There was outrage across the Irish political spectrum but FitzGerald refused to respond to Thatcher in kind as all and sundry were demanding. Instead he took it in the neck and focused on the ultimate prize of a deal that would protect the position of the nationalist minority in the North. The result was the ground breaking Anglo-Irish Agreement of 1985.

As in 1985, the deal arrived at between the Irish side and the British on Monday had been negotiated painstakingly by senior officials and involved some give and take on both sides.

The last-minute change from “no regulatory divergence” across the Irish Border to “regulatory alignment” post Brexit was a sensible concession by the Irish side to ensure that May had a formula of words she could live with.

Ambiguity

As in all such diplomatic deals a little ambiguity was required to get it over the line. The outcome was a form of wording that represented a reasonable fall-back position for the Irish side if phase two of the talks between the EU and the UK on trade end in stalemate.
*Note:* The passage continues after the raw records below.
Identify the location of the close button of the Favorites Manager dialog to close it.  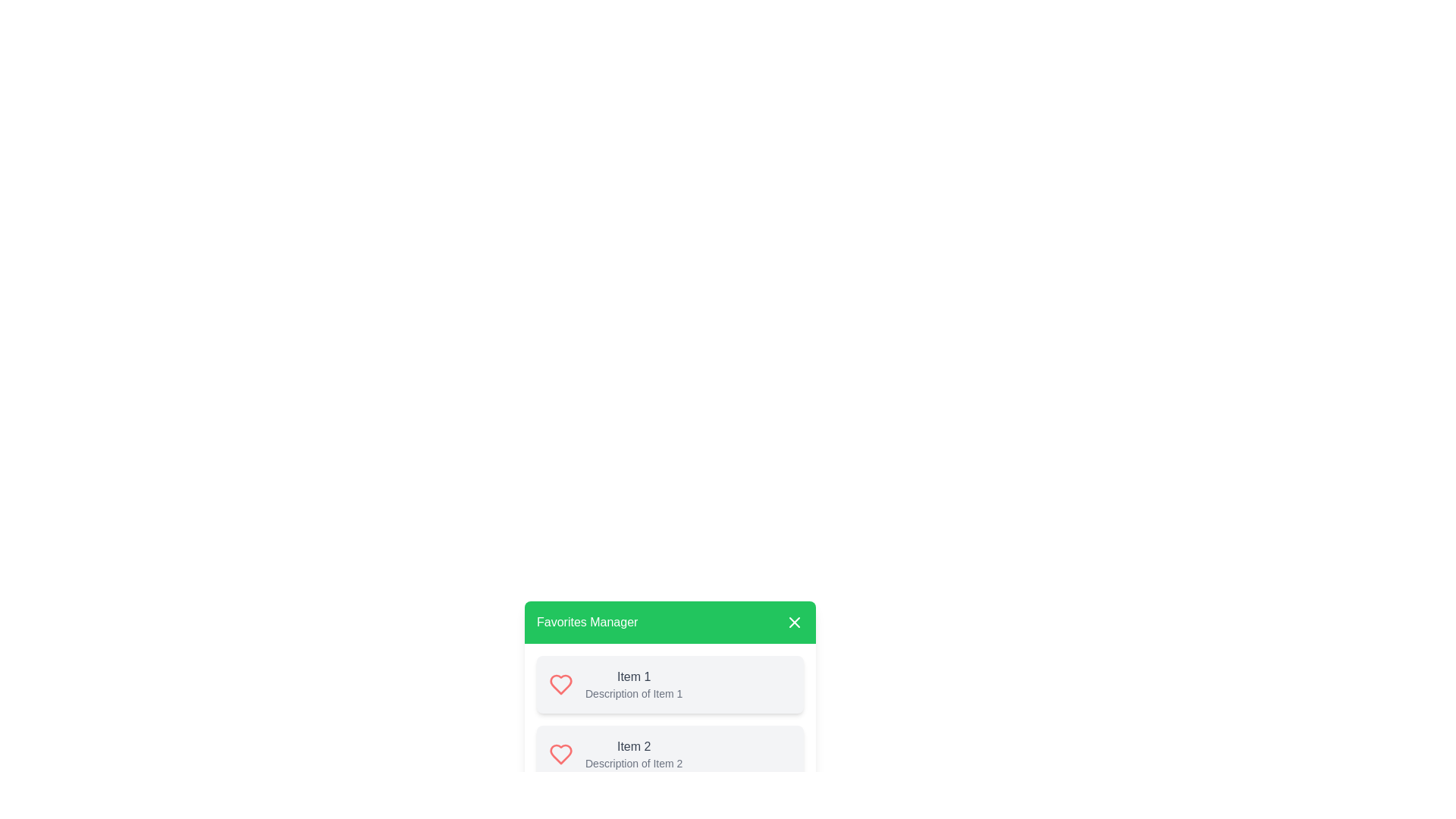
(793, 622).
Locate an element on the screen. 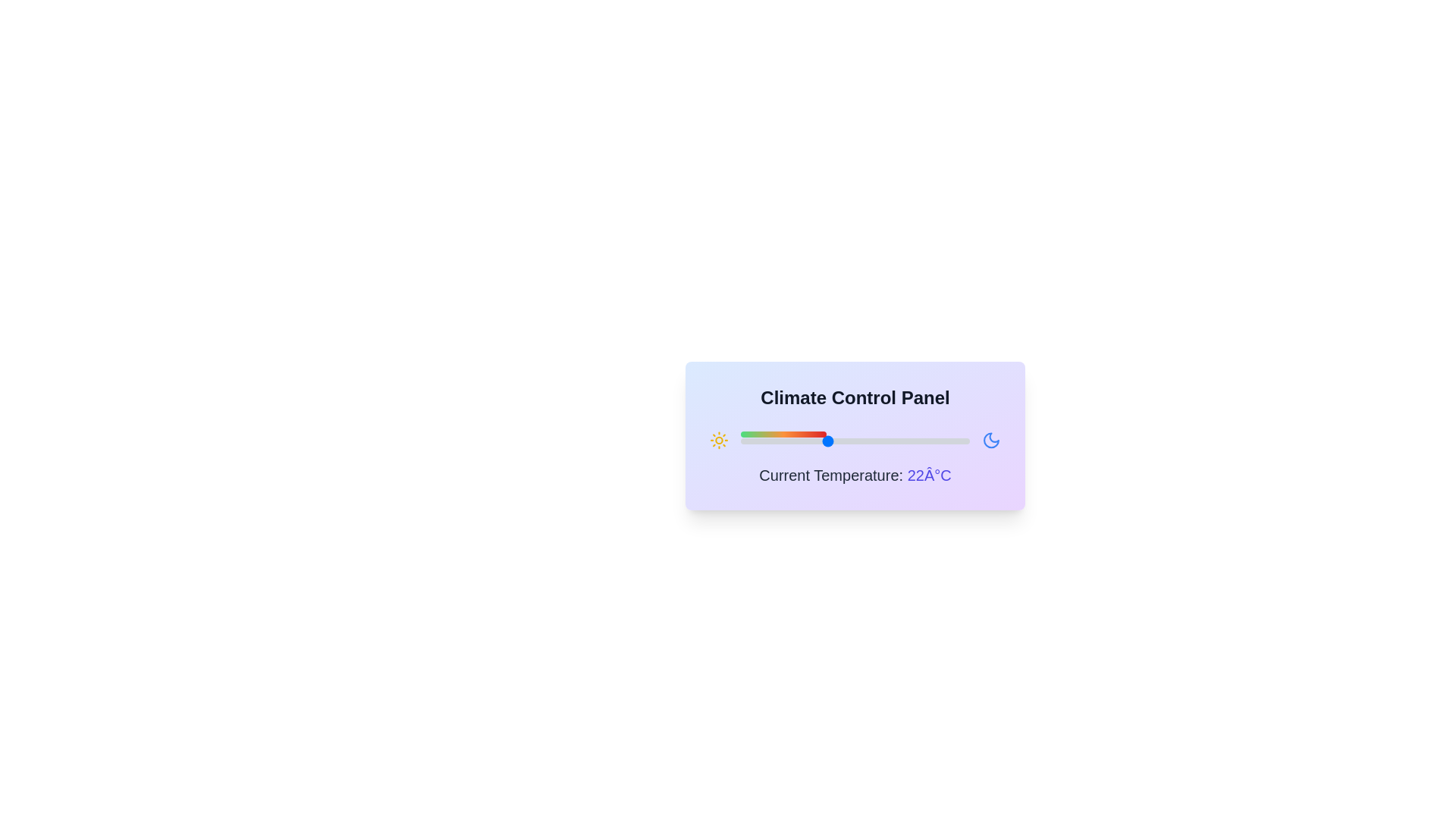  the temperature is located at coordinates (955, 441).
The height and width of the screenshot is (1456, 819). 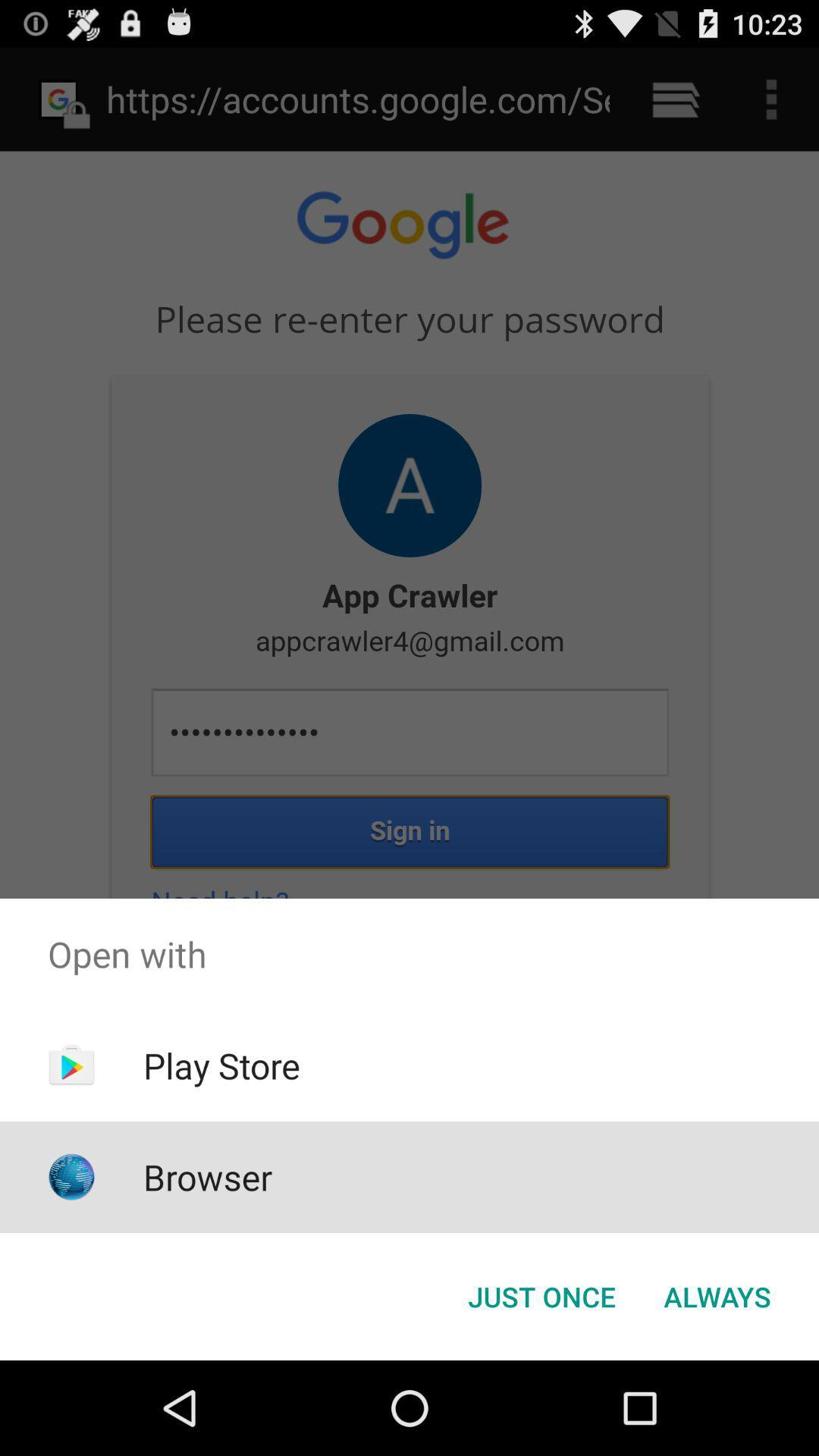 I want to click on the item to the right of the just once button, so click(x=717, y=1295).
The fact that the DUP didn’t get the message may partly have been a failure by the British to keep the party in the loop, but it also reflects the way hardline sectarian politics in Northern Ireland works. If one side is happy the other assumes they have lost and tries to scupper whatever deal is on offer.

The British and Irish governments have indulged the DUP and Sinn Féin far too much over the past two decades and Monday’s holding to ransom of the entire EU by a few DUP hardliners was the end result.

What really matters now is where things go next. The acceptance by David Davis that if there is “regulatory alignment” after Brexit it will apply to the whole of the UK is an important development.

It means the Brexit secretary has been convinced of the need for Britain to remain as close as possible to the EU. His remarks don’t mean it will happen as there are tough negotiations on trade ahead, but it does show the dawning of reality.

Over the past six months the British government has retreated from all its forward positions and now accepts the need for a significant divorce bill, reciprocal recognition of citizens’ rights and some form of regulatory alignment to allow trade to continue as uninterruptedly as possible.

The Irish Government can nudge that process along by helping May find a formula of words on the Border that will help her to survive.